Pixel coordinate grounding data
[Start of Attachment]

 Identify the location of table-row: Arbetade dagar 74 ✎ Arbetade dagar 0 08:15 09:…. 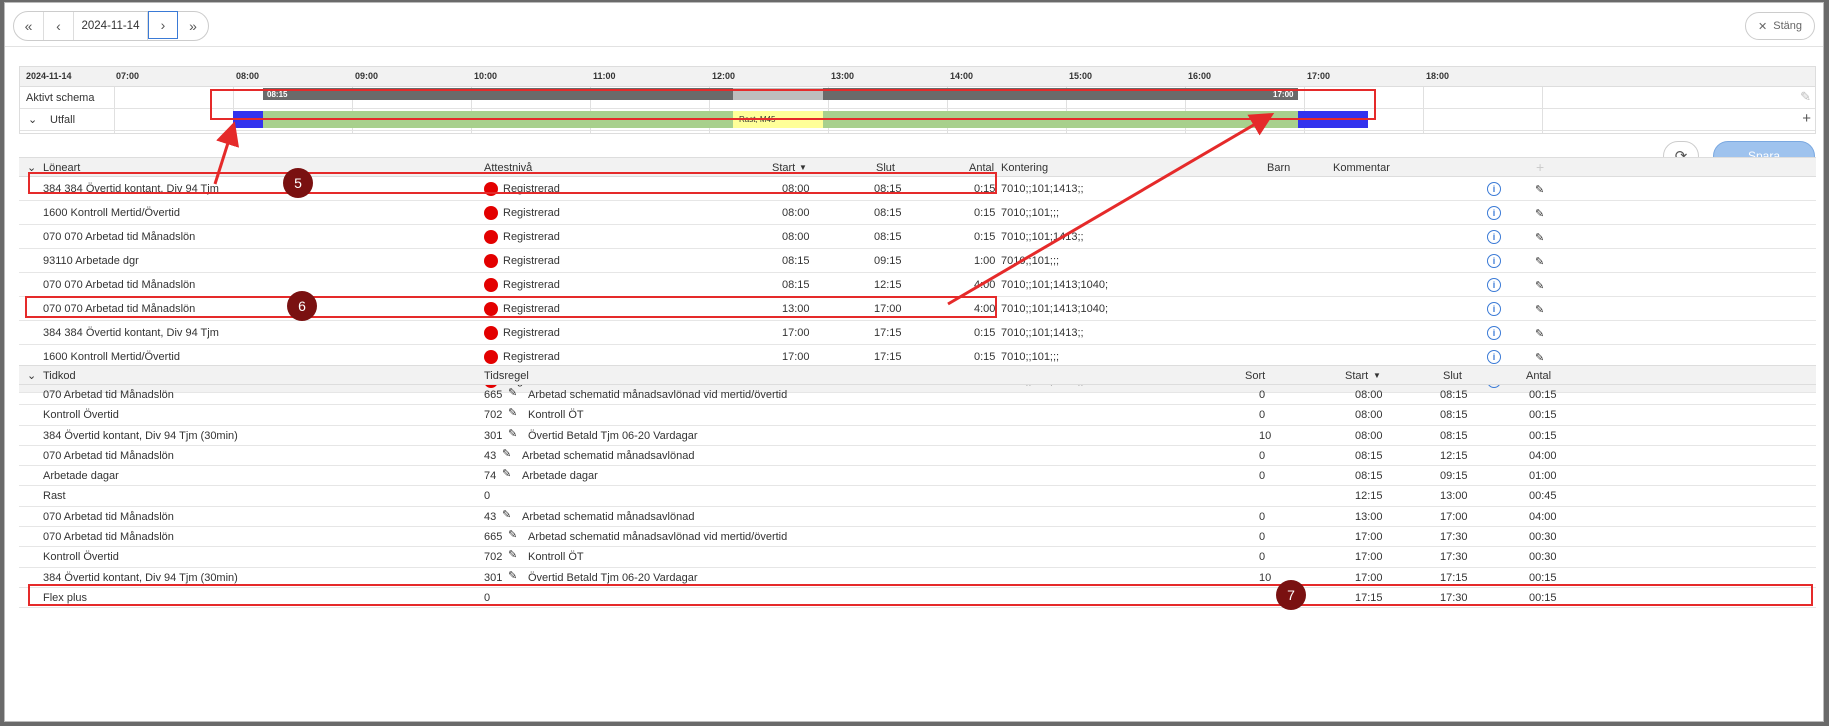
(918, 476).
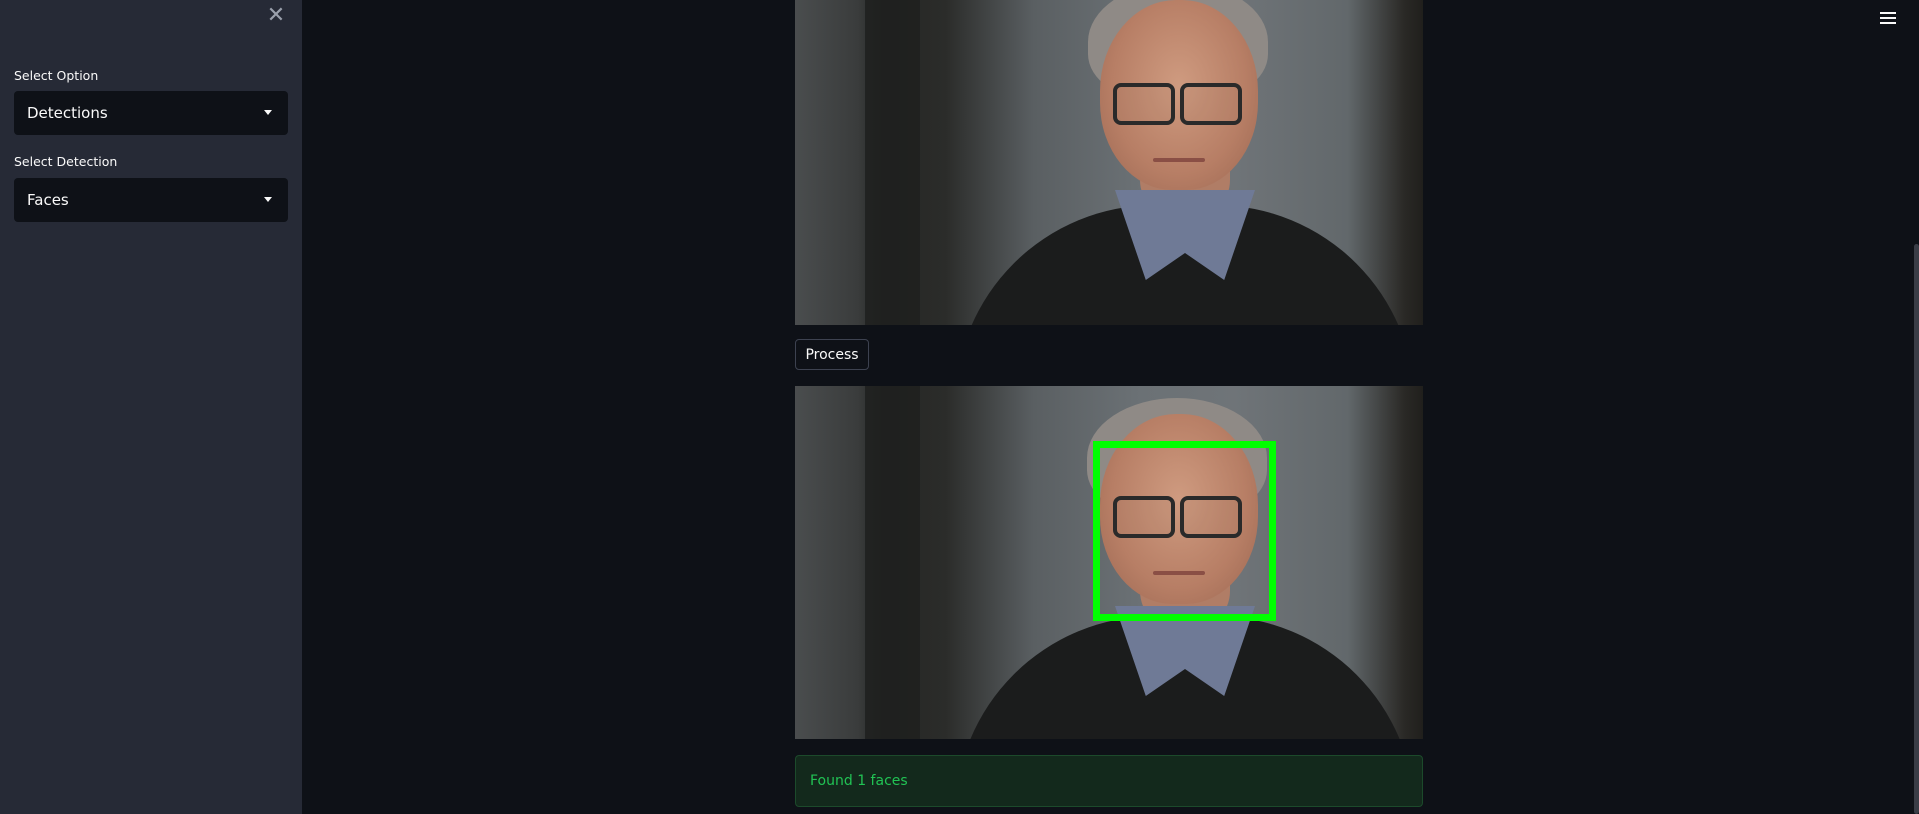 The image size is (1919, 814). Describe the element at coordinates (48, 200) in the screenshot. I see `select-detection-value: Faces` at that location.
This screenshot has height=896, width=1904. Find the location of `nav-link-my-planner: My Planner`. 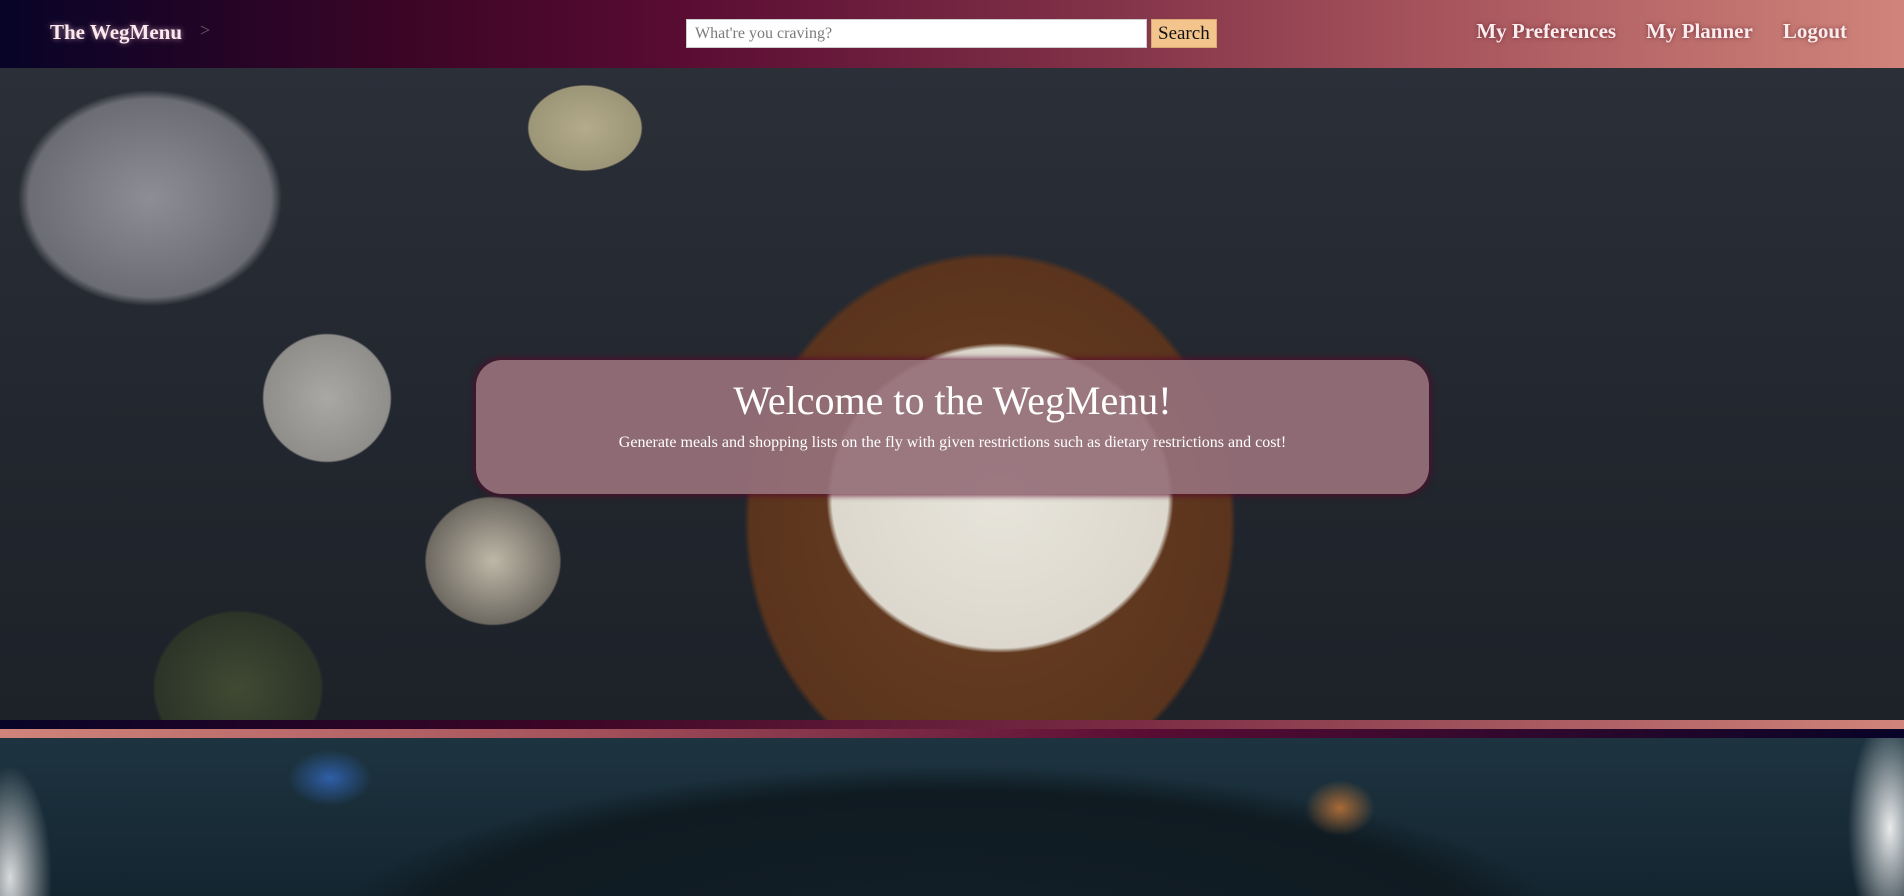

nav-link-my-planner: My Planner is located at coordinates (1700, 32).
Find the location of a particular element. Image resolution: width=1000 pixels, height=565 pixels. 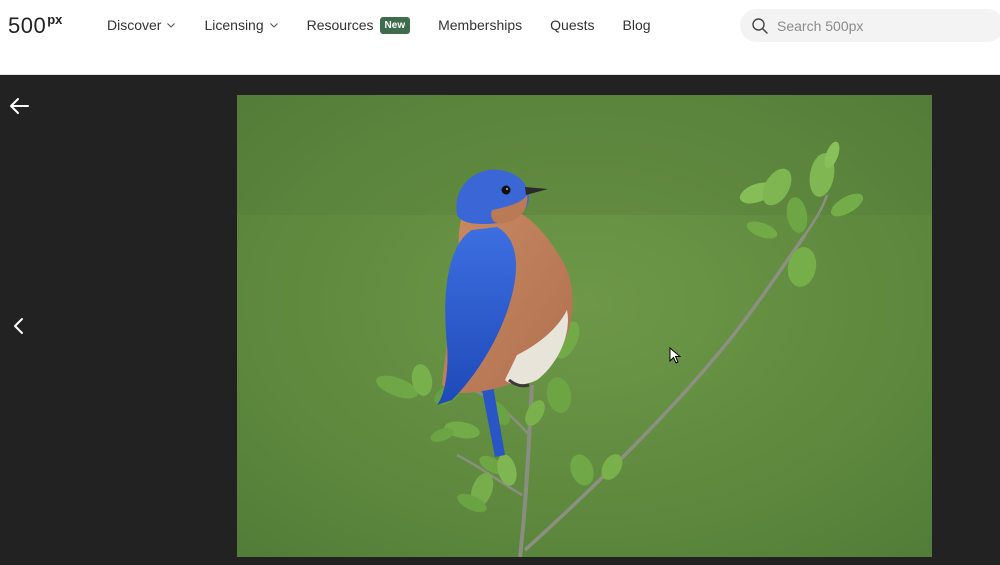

[End of Attachment]

Reproduce all of the records above word for word, omitting the pictures.

**ANSWER FOR THIS EXERCISE**:
 Identify the location of table-row: Arbetade dagar 74 ✎ Arbetade dagar 0 08:15 09:…. 
(918, 476).
 The image size is (1919, 814). Describe the element at coordinates (48, 200) in the screenshot. I see `select-detection-value: Faces` at that location.
This screenshot has height=896, width=1904. Find the location of `nav-link-my-planner: My Planner`. 

nav-link-my-planner: My Planner is located at coordinates (1700, 32).
Find the location of a particular element. Image resolution: width=1000 pixels, height=565 pixels. 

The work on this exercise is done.